* Vallar says Bakrie Group will remain controlling shareholder of Bumi/Vallar
* In talks with Bumi's institutional investors to swap shares in them for Vallar
* Says China Investment Corp wants to be a long-term partner of Bumi/Vallar
* Plans to focus on organic growth in the group
London-listed Vallar said on Monday it would not have to tender for the remaining shares in coal miner Bumi Resources if it achieved its aim of taking a stake of up to 51 percent as sister company Bakrie Group would remain Bumi's controlling shareholder.
Bakrie & Brothers , a major Vallar shareholder, told Reuters last month that the Jersey-based firm would increase its stake in Asia's biggest thermal coal exporter, Bumi Resources , to up to 51 percent by June this year.
Indonesian capital market law requires that a firm conducts a tender offer if it buys a majority stake in a Jakarta-listed company.
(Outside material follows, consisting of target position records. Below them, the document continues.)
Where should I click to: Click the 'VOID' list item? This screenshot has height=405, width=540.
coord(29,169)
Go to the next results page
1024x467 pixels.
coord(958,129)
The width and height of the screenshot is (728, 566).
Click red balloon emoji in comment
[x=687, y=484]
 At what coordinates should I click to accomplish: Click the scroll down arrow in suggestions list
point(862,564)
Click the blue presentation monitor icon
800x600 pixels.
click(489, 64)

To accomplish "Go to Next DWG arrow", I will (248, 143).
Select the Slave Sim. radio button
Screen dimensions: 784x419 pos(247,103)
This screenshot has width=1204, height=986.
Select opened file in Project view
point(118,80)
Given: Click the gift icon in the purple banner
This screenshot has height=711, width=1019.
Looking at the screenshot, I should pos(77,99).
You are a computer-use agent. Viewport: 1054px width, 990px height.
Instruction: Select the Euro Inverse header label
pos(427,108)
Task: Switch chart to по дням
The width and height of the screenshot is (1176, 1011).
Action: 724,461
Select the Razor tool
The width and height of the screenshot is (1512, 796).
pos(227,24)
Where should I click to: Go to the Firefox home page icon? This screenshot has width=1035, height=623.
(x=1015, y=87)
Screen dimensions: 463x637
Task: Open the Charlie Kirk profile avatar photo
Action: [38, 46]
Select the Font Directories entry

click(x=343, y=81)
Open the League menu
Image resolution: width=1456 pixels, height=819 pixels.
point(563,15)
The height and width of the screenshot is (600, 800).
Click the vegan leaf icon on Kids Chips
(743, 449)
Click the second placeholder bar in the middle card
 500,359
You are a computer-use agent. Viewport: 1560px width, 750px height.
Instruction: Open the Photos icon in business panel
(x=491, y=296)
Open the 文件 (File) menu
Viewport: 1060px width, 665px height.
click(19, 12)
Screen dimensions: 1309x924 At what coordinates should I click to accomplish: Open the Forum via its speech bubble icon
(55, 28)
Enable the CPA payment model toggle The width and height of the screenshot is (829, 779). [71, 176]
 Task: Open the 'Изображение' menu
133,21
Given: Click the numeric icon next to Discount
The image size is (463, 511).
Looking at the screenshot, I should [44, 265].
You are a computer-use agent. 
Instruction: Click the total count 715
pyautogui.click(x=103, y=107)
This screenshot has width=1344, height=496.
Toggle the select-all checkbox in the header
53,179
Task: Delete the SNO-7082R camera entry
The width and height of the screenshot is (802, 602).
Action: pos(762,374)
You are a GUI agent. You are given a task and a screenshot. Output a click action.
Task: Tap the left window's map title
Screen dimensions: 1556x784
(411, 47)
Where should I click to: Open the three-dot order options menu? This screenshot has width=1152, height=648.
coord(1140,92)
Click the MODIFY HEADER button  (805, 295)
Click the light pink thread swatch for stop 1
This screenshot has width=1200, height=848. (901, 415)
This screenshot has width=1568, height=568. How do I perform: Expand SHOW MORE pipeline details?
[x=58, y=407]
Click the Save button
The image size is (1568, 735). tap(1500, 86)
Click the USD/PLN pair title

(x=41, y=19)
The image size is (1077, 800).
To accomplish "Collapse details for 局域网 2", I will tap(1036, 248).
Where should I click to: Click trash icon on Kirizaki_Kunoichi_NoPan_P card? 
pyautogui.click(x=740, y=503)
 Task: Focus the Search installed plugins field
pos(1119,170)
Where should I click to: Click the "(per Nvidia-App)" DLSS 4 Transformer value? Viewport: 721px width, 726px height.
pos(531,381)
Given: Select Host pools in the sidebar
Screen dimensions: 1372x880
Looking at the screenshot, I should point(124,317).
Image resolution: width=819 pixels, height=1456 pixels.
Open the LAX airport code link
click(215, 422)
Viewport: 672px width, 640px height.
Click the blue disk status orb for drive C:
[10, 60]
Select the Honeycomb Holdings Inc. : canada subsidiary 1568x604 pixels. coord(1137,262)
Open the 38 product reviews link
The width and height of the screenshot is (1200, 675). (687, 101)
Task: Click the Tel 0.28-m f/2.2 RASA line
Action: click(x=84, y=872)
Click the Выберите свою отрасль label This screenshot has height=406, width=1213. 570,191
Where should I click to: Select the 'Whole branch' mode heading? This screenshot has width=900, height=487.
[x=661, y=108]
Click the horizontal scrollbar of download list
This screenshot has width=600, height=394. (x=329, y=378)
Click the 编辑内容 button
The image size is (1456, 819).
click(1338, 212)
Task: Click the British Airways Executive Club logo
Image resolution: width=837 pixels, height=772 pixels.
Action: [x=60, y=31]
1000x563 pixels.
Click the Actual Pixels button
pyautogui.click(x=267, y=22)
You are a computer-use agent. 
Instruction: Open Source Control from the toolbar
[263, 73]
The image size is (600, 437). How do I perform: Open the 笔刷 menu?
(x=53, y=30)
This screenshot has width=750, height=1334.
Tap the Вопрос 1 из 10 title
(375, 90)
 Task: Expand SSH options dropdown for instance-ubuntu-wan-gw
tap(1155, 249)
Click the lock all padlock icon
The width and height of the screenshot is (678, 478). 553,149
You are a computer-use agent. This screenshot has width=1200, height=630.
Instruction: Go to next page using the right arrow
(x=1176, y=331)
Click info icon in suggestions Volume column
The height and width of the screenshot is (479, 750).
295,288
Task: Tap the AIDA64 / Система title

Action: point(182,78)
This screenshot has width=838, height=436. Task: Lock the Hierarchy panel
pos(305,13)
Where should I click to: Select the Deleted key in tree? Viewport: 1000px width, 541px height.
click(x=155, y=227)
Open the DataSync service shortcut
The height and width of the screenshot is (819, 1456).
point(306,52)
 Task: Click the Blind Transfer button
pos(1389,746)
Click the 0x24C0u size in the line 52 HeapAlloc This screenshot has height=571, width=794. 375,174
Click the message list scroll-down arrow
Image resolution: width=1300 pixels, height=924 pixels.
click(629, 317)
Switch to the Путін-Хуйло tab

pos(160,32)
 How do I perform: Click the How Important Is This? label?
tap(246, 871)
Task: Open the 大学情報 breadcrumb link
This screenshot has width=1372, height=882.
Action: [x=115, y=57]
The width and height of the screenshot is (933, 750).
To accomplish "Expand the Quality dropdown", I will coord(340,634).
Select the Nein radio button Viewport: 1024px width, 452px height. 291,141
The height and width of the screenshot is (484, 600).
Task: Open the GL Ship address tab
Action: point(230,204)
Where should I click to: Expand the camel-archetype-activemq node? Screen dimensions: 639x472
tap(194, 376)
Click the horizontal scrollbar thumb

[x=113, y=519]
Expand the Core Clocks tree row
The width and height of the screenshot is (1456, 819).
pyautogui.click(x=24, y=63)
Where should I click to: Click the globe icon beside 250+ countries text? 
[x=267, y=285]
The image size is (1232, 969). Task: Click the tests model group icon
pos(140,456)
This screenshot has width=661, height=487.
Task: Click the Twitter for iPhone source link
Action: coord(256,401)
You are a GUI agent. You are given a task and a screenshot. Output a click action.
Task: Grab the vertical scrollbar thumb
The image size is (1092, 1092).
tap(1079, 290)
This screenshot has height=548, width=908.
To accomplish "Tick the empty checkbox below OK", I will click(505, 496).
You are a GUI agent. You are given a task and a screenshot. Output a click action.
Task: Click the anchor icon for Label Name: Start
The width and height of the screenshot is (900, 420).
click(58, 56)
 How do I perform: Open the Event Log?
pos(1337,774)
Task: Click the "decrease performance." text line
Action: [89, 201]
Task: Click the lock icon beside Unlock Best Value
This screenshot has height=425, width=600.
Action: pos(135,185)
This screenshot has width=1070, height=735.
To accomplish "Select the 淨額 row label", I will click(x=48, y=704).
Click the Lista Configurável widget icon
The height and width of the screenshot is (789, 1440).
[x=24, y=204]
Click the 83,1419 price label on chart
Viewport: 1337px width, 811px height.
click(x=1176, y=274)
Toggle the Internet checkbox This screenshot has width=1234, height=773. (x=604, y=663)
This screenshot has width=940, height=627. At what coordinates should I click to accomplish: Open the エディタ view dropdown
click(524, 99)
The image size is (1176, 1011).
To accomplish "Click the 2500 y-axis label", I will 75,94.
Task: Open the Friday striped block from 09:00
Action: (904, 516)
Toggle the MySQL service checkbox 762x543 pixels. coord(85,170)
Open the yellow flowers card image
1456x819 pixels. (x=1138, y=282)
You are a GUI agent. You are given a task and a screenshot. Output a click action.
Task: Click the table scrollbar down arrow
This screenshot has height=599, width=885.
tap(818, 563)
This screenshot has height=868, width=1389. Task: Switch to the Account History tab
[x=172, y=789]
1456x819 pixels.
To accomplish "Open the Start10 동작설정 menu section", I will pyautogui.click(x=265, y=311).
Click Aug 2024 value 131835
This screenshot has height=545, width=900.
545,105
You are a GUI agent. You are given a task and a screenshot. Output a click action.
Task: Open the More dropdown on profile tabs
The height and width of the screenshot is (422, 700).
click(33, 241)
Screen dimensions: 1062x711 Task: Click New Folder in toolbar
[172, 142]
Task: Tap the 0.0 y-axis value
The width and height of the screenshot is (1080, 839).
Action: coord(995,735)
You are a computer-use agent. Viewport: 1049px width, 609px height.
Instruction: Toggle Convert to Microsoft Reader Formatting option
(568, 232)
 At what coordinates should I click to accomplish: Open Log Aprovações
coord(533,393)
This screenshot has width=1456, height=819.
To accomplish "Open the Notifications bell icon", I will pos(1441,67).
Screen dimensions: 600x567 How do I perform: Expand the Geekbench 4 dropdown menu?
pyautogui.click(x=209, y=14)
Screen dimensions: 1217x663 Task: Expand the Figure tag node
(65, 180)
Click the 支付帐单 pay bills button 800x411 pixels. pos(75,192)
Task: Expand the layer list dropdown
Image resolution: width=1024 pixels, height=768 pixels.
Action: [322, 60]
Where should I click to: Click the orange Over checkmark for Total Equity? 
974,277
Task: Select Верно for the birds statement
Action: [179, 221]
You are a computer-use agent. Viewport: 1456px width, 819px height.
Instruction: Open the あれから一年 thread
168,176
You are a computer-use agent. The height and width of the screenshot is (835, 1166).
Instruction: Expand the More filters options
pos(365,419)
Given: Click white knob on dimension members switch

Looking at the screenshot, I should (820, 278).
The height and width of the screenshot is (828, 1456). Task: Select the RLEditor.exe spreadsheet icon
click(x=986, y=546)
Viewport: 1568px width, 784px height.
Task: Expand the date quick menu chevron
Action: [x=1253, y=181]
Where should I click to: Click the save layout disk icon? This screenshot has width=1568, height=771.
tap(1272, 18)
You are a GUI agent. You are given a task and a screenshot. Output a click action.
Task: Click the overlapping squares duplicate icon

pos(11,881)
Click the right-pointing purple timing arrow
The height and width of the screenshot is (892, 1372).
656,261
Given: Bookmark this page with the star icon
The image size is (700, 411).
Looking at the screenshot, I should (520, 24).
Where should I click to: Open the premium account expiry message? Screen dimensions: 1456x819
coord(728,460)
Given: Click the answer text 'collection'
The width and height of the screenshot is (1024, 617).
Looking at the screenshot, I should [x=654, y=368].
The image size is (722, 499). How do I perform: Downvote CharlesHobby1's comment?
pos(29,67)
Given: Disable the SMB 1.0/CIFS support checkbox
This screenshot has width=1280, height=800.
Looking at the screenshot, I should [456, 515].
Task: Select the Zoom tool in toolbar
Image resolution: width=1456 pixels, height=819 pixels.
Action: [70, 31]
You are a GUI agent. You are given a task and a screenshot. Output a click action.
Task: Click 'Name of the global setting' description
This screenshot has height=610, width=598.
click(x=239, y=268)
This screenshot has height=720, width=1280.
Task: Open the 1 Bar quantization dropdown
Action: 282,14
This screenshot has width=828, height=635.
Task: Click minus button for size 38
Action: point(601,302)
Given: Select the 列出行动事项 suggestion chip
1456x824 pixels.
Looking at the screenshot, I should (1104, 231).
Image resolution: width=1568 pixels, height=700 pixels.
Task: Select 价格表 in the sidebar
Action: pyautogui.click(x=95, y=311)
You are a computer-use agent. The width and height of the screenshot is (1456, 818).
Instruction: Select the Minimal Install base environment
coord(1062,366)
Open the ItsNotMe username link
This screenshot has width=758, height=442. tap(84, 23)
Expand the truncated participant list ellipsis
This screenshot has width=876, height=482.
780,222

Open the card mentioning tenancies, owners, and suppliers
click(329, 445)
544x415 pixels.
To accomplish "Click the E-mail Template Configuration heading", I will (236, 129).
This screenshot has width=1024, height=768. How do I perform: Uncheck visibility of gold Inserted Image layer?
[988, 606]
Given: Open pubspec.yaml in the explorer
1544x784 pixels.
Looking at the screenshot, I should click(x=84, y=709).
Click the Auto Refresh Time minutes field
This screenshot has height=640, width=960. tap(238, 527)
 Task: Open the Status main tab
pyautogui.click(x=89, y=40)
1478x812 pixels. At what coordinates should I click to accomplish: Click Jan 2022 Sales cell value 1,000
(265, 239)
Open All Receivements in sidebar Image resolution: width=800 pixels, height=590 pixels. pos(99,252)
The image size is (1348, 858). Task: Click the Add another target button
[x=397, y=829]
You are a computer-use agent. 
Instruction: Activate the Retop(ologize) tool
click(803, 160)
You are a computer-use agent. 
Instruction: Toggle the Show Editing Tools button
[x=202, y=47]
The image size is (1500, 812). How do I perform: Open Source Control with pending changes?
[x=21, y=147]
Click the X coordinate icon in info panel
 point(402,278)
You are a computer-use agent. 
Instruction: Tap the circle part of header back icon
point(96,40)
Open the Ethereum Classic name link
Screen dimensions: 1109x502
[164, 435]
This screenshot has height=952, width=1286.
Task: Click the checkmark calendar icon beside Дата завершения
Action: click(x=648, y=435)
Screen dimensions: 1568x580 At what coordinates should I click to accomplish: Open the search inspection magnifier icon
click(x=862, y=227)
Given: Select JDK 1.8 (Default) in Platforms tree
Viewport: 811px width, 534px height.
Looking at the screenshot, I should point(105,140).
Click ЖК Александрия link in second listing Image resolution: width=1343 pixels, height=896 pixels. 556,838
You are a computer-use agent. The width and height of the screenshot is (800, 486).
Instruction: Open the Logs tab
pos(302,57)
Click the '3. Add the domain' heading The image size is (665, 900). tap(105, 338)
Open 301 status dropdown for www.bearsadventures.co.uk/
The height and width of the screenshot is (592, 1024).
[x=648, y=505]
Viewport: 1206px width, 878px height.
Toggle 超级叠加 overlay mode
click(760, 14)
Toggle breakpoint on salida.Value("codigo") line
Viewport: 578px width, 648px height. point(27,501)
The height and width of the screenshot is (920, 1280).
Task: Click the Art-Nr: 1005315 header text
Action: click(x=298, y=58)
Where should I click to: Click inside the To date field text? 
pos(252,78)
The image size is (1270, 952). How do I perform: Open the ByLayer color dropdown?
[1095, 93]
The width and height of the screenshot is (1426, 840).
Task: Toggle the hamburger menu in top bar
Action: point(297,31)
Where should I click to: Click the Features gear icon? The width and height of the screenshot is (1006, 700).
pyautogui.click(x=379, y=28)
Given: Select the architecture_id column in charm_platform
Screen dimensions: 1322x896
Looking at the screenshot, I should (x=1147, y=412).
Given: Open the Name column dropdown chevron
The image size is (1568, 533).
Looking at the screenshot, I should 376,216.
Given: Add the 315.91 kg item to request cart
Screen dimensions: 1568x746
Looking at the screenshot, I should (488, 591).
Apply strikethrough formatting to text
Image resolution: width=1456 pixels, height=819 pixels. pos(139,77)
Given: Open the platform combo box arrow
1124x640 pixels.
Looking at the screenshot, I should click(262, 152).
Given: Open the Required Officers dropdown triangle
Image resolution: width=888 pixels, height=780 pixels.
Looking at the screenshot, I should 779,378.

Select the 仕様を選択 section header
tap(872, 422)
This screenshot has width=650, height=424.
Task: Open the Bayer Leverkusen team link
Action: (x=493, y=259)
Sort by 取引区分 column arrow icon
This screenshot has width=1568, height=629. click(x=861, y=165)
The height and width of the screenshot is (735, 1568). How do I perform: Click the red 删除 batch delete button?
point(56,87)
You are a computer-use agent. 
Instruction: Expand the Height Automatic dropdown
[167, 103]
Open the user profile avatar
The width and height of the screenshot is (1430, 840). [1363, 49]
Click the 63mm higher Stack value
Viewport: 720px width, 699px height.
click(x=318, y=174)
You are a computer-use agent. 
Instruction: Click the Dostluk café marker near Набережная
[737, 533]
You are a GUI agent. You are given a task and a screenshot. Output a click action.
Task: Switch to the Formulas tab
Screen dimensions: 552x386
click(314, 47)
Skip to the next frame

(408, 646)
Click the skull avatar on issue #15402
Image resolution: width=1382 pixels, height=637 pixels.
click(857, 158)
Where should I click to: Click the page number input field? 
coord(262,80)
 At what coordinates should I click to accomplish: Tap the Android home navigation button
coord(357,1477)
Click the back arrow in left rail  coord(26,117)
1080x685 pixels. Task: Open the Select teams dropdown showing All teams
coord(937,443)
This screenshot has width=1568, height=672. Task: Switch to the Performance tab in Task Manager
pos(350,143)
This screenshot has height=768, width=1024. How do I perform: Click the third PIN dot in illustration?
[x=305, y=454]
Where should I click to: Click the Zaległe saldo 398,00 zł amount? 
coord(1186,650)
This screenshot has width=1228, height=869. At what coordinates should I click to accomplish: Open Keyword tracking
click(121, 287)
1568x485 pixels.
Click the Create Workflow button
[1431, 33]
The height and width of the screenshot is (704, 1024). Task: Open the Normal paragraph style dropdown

However, Vallar will be exempt from the regulation if it can prove that the controlling shareholder is unchanged.
"Bakrie will always keep a large stake ... The Bakrie Group will stay as a controlling shareholder of the group [Vallar]," said Vallar's co-founder, Daren Morris, adding that the completion of talks with Bumi shareholders to swap their shares for stock in Vallar was expected in May.
A Vallar prospectus issued in February said Vallar would issue new shares for Bumi stock owned by other shareholders if there were future transactions to increase its ownership in Bumi.
The Bakrie Group, including Bakrie & Brothers, and the Rothschild banking dynasty joined forces in November for Vallar to take a 25 percent stake in Bumi and a 75 percent stake in Berau Coal Energy . The Bakrie Group will own 43 percent in Vallar, which will be renamed Bumi Plc.
Vallar will focus on expanding the group organically as it aims to produce up to 140 million tonnes of coal in 2013 from both Bumi and Berau, although it does not rule out acquisitions.
DEBT AND CIC
High debt levels and corporate governance have been the main concerns for investors in Bumi Resources and other firms linked to the politically connected Bakrie Group.
Bumi, which already controls 10 percent of the global thermal coal market, has $3.6 billion of net debt at high interest rates and its debt-to-equity ratio is 2.52, higher than other Indonesian coal miners, such as Adaro Energy at 0.68, according to ThomsonReuters Starmine.
Bumi obtained a $1.9 billion loan from China Investment Corp (CIC) , one of its biggest single creditors, in 2009 with a 12 percent annual interest rate.
"The level of leverage on Bumi is not an issue at all ... The issue obviously is that the cost of debt should be a lot lower," said Nathaniel Rothschild, Vallar co-chairman. "So if we're borrowing in London today we could borrow at between 8 to 8.5 percent."
Vallar is currently in talks with CIC to repay a first tranche of the debt worth $600 million in October and is looking for several options for payment, including cash and a debt for equity swap.
"CIC wants a long-term relationship with Bumi. They want to be a partner," Morris said.